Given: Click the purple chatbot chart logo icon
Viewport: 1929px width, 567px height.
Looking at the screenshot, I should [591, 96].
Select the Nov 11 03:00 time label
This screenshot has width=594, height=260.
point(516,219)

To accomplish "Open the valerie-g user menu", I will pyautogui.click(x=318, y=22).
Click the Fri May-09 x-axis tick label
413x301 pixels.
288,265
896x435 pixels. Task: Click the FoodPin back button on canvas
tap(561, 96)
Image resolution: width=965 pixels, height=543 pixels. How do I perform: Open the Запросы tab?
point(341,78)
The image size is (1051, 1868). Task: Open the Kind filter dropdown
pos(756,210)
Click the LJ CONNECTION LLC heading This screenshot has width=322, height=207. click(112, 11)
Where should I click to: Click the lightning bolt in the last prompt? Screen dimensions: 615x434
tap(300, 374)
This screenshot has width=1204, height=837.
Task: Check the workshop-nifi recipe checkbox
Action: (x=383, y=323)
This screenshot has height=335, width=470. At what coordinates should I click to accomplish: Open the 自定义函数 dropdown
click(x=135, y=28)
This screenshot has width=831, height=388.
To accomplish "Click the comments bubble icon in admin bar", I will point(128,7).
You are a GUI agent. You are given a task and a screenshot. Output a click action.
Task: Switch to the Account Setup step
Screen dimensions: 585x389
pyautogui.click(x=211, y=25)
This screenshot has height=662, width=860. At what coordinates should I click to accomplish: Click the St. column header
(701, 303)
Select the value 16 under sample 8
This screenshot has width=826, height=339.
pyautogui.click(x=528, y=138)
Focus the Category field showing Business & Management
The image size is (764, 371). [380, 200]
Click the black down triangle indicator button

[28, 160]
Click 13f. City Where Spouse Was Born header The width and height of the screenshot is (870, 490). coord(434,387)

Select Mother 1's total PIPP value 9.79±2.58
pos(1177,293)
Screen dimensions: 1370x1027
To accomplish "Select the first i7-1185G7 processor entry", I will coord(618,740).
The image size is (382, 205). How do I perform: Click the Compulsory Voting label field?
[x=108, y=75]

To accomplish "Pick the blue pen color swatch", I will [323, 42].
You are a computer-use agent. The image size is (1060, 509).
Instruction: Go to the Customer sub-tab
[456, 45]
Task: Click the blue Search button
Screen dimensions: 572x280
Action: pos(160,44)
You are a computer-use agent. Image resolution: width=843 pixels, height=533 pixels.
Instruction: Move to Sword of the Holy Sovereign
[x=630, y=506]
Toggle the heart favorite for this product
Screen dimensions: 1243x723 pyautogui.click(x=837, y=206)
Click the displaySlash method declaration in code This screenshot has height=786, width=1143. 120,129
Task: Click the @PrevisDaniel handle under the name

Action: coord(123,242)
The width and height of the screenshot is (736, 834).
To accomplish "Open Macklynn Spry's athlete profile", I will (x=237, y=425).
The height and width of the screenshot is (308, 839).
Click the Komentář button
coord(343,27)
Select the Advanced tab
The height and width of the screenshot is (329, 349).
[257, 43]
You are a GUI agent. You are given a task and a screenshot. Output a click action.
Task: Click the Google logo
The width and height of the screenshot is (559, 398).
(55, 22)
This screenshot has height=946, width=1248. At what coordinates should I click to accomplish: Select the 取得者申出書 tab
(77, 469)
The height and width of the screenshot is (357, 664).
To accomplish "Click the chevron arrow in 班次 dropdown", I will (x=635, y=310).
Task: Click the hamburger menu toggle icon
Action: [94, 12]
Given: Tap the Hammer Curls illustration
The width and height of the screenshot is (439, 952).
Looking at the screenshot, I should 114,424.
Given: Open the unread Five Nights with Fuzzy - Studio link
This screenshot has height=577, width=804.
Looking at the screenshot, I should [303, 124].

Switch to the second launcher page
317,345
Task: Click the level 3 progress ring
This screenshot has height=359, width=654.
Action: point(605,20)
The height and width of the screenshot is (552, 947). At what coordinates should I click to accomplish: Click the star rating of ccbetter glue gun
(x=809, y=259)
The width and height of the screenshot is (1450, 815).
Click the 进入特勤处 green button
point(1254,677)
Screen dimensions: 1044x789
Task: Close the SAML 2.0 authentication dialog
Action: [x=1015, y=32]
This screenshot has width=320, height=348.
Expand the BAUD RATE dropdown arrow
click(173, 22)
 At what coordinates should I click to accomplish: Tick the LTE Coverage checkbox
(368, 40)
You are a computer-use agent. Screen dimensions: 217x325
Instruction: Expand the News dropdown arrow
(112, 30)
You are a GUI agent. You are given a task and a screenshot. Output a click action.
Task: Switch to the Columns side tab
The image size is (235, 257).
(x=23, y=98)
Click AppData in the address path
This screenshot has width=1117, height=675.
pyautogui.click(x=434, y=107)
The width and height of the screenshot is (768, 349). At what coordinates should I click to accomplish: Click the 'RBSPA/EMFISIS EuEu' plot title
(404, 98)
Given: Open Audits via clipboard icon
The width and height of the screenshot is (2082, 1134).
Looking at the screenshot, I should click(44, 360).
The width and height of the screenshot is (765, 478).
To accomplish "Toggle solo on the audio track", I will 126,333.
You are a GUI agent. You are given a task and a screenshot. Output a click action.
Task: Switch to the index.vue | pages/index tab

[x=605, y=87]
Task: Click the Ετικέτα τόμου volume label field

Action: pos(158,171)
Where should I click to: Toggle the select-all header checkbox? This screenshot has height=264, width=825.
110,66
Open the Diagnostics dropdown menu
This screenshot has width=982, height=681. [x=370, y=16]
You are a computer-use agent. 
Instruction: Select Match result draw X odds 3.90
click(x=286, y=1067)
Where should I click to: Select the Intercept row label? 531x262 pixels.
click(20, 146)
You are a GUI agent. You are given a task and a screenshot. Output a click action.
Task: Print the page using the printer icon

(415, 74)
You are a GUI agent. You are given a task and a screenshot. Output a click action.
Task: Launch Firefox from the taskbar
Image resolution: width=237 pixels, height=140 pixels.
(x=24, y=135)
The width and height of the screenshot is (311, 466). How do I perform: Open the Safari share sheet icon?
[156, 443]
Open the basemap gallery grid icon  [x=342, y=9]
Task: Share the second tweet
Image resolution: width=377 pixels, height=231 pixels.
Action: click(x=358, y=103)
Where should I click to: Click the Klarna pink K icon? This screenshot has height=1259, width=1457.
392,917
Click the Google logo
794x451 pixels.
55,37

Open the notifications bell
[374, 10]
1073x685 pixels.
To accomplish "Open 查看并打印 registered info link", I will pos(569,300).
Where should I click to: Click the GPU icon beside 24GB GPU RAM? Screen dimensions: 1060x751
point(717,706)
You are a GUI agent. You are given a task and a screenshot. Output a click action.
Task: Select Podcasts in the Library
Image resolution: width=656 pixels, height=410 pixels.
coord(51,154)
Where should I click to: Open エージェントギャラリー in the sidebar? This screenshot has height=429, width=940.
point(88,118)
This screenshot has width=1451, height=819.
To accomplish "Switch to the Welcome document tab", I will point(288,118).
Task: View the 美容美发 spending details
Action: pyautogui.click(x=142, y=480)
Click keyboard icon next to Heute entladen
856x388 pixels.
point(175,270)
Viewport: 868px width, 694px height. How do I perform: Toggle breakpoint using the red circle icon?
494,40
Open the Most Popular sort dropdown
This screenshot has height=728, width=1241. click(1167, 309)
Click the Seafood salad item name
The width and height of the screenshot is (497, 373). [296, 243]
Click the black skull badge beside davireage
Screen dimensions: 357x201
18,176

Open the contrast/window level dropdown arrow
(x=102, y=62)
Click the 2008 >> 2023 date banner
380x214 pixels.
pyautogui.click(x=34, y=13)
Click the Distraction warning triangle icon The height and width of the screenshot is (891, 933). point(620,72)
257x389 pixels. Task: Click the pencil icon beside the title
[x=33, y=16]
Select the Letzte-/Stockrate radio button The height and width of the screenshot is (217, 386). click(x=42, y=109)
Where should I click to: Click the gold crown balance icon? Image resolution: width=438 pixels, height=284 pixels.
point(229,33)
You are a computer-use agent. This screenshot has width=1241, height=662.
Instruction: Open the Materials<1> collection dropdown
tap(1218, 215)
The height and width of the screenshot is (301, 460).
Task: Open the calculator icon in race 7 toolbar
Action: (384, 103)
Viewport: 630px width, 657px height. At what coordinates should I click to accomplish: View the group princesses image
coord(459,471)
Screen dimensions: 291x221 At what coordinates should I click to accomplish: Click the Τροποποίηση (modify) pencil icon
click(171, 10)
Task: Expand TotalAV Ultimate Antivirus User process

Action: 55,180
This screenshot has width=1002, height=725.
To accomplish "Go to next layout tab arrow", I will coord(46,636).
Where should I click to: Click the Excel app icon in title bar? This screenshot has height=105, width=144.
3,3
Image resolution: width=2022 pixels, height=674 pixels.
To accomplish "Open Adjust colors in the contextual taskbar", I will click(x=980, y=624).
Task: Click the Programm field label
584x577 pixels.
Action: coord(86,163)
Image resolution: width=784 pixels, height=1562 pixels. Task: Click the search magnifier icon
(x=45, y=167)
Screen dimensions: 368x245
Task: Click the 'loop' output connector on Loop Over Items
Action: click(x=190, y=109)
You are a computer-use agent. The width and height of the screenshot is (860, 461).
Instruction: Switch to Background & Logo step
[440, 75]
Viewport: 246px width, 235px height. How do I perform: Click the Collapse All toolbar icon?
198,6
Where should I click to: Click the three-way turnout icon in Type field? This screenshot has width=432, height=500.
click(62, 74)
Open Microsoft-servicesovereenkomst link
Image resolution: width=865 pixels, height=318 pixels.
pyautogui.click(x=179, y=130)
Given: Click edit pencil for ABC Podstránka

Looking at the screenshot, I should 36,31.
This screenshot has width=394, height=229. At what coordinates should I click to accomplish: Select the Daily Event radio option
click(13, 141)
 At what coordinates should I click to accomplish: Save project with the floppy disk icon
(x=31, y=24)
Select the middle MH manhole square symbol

***

- Directions
Check each line of the data above, and please copy the ones in which the string "computer" occurs.

- Problem solution
You are a computer-use agent. The image size is (1060, 509).
You are a computer-use agent. Image resolution: width=843 pixels, height=533 pixels.
You are a computer-use agent. Screen dimensions: 217x325
You are a computer-use agent. 
You are a computer-use agent. This screenshot has width=1241, height=662.
You are a computer-use agent. The width and height of the screenshot is (860, 461).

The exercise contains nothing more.